Homily: December 23, 2024 Monday of the Fourth Week in Advent (Purification)
"He will purify the sons of Levi, refining them like gold or like silver, that they may offer due sacrifice to the LORD."
There are usually five steps to refine gold or silver. The very first step is to melt it in a hot furnace, then the molten gold is cast into molds to separate it from base metals and other impurities. It is further refined through electrolysis and other refining processes.
Today’s first reading tells us God will purify His people like refining gold. Isn’t it a lot of hard work for God the refiner and such painful process for us, the refined? Yes, but it is so that we will all shine bright and flawless.

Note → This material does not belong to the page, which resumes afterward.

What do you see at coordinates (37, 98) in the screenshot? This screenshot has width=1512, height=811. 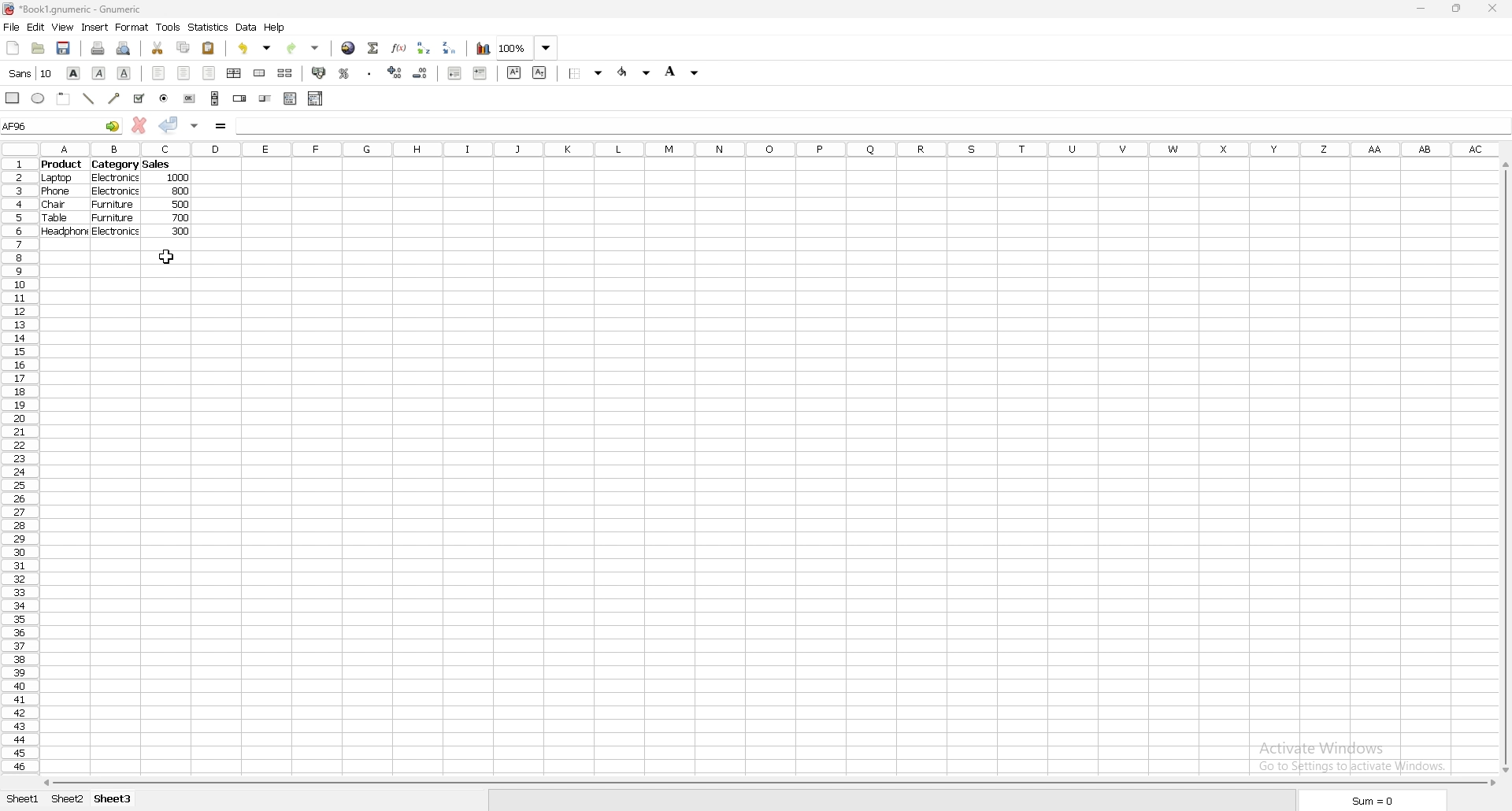 I see `ellipse` at bounding box center [37, 98].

Yesterday, after Sunday Mass, I was standing near the baptismal font, talking to a parishioner who informed me that Afaf Bakal, a Sudanese parishioner, had just passed away. Two years ago, I baptized her at that very same font and administered her Confirmation and First Communion.
I remember her baptism vividly because she was already very weak at the time. I offered to go to her home to baptize her, but she insisted on coming to church despite her frailty. She was so full of joy after her baptism, but that was also the last time she came to church because thereafter, she was often in the hospital.
Afaf came to this country from Sudan, to be free from war and poverty, with hopes of peace and a better life. However, she became ill, suffered and died too soon.
Is this the refining process by which we will be purified?
Jesus too came to this world to bring us peace and a better life, through enduring poverty, suffering and death. His sacrifice on the cross perfected our imperfection, making us shine.
Afaf accepted a God who suffered and died on a cross, she accepted to be refined and purified through the conditions of her life, and so she shines like refined gold in the heavenly kingdom now.
When we adore baby Jesus on Christmas day, let us remember to be grateful for the poverty, suffering and death He embraced and endured to live with us. May we also embrace and endure our life conditions, so that we can one day live with Him. Amen.